Sebagian besar kasus sinusitis kronis terjadi pada pasien dengan sinusitis
akut yang tidak respon atau tidak mendapat terapi. Peran bakteri sebagai dalang
patogenesis sinusitis kronis saat ini sebenarnya masih dipertanyakan. Sebaiknya
tidak menyepelekan pilek yang terus menerus karena bisa jadi pilek yang tak
kunjung sembuh itu bukan sekadar flu biasa.
Oleh karena faktor alergi merupakan salah satu penyebab timbulnya
sinusitis, salah satu cara untuk mengujinya adalah dengan tes kulit epidermal
berupa tes kulit cukit (Prick test, tes tusuk) di mana tes ini cepat, simpel, tidak
menyakitkan, relatif aman dan jarang menimbulkan reaksi anafilaktik. Uji cukit
(tes kulit tusuk) merupakan pemeriksaan yang paling peka untuk reaksi-reaksi
yang diperantarai oleh IgE dan dengan pemeriksaan ini alergen penyebab dapat
ditentukan.
B. Rumusan Masalah
1. Bagaimana anatomi dari sinus?
2. Apa definisi dari sinusitis?
3. Apa manifestasi klinis dari sinusitis?
4. Bagaimana etiologi dari sinusitis?
5. Bagaimana patofisiologi dari sinusitis?
6. Apa saja pemeriksaan diagnostic yang dapat dilakukan pada penderita
sinusitis?
7. Bagaimana penatalaksanaan dari sinusitis?

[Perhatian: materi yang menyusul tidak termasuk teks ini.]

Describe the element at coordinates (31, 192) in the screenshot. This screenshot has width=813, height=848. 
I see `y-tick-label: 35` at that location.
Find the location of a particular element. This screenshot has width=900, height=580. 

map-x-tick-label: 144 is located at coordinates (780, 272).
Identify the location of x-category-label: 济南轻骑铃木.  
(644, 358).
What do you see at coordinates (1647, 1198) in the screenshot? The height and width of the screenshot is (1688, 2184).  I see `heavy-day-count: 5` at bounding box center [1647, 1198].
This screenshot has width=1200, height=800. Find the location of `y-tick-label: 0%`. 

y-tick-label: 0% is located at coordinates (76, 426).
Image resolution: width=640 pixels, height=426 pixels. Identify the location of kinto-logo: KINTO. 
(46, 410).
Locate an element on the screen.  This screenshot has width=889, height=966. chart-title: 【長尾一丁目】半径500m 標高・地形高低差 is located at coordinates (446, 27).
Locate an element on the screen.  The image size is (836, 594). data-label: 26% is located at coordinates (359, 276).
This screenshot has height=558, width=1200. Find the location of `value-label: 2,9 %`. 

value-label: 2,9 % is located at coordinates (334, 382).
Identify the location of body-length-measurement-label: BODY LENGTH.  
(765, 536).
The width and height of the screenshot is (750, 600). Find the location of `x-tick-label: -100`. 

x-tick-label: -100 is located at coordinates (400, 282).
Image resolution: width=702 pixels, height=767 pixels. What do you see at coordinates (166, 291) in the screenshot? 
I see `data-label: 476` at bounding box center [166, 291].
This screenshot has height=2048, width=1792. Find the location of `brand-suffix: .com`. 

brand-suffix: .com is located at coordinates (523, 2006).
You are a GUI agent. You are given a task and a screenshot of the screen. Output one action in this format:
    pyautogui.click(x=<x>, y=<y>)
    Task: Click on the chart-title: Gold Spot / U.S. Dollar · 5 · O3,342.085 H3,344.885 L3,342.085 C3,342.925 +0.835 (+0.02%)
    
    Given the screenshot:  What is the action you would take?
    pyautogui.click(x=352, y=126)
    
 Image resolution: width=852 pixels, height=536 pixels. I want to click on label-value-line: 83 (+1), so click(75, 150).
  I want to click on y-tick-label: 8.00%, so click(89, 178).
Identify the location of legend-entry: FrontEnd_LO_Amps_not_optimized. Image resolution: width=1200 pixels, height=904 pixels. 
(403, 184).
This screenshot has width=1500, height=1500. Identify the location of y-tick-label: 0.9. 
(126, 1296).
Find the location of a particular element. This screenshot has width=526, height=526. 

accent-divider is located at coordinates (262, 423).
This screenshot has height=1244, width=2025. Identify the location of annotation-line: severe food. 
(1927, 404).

8. Apa saja komplikasi dari sinusitis?
9. Bagaimana woc (web of caution) dari sinusitis?
10. Bagaimana asuhan keperawatan yang harus dilakukan pada penderita
sinusitis?
C. Tujuan
1. Dapat mengetahui anatomi sinus.
2. Dapat memahami definisi sinusitis.
3. Dapat mengetahui manifestasi klinis dari sinusitis.
4. Dapat mengetahui etiologi dari sinusitis.
5. Dapat memahami patofisiologi dari sinusitis.
6. Dapat memahami pemeriksaan diagnostic yang perlu dilakukan pada
penderita sinusitis.
7. Dapat mengetahui penatalaksanaan dari sinusitis.
8. Dapat mengetahui komplikasi dari sinusitis.
9. Dapat memahami woc (web of caution) dari sinusitis.
10. Dapat memberikan asuhan keperawatan yang sesuai pada penderita sinusitis.
D. Manfaat
Dengan adanya makalah ini, diharapkan mahasiswa mampu memahami dan
membuat asuhan keperawatan pada klien dengan sinusitis, serta mampu
mengimplementasikannya dalam proses keperawatan.
BAB II
TINJAUAN PUSTAKA
A. Anatomi Sinus
Sinus paranasal merupakan salah satu organ tubuh manusia yang sulit
dideskripsi karena bentuknya sangat bervariasi pada tiap individu. Ada empat
pasang sinus paranasal, mulai dari yang terbesar yaitu sinus maksila,sinus frontal,
sinus etmoid dan sinus sfenoid kanan dan kiri. Sinus paranasal merupakan hasil
pneumatisasi tulang tulang kepala, sehingga terbentuk rongga di dalam tulang.
Semua sinus mempunyai muara (ostium) ke dalam rongga hidung.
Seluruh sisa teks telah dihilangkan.